-------- Recorded data --------
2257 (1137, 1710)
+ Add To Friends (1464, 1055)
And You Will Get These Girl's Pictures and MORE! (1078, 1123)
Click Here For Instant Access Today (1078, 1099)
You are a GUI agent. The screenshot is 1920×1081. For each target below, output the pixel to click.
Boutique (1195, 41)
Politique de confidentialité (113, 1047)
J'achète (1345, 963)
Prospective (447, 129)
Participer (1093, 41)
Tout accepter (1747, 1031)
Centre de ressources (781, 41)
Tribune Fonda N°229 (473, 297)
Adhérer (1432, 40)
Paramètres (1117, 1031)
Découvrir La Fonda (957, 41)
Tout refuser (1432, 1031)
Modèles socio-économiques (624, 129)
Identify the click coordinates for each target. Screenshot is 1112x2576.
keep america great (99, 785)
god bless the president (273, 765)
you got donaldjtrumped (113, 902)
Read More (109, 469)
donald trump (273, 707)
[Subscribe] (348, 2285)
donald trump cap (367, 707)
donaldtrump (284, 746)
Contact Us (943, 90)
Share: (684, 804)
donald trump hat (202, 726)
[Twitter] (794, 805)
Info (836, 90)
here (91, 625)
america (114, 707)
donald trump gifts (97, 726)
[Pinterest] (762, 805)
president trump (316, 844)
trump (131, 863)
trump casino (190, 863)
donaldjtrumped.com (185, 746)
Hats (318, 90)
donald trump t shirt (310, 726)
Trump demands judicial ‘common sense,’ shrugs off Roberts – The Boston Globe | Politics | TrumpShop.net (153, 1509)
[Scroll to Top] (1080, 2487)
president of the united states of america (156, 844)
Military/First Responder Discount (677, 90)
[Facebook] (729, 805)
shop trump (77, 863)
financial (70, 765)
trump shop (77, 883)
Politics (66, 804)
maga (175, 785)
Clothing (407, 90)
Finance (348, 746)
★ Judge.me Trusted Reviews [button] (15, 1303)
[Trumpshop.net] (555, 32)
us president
--------
What needs to be done: Retype exactly the lines above, from the one with "donaldtrump (284, 746)" through the one with "[Facebook] (729, 805)", inclusive.

Solution to this exercise:
donaldtrump (284, 746)
Contact Us (943, 90)
Share: (684, 804)
donald trump hat (202, 726)
[Twitter] (794, 805)
Info (836, 90)
here (91, 625)
america (114, 707)
donald trump gifts (97, 726)
[Pinterest] (762, 805)
president trump (316, 844)
trump (131, 863)
trump casino (190, 863)
donaldjtrumped.com (185, 746)
Hats (318, 90)
donald trump t shirt (310, 726)
Trump demands judicial ‘common sense,’ shrugs off Roberts – The Boston Globe | Politics | TrumpShop.net (153, 1509)
[Scroll to Top] (1080, 2487)
president of the united states of america (156, 844)
Military/First Responder Discount (677, 90)
[Facebook] (729, 805)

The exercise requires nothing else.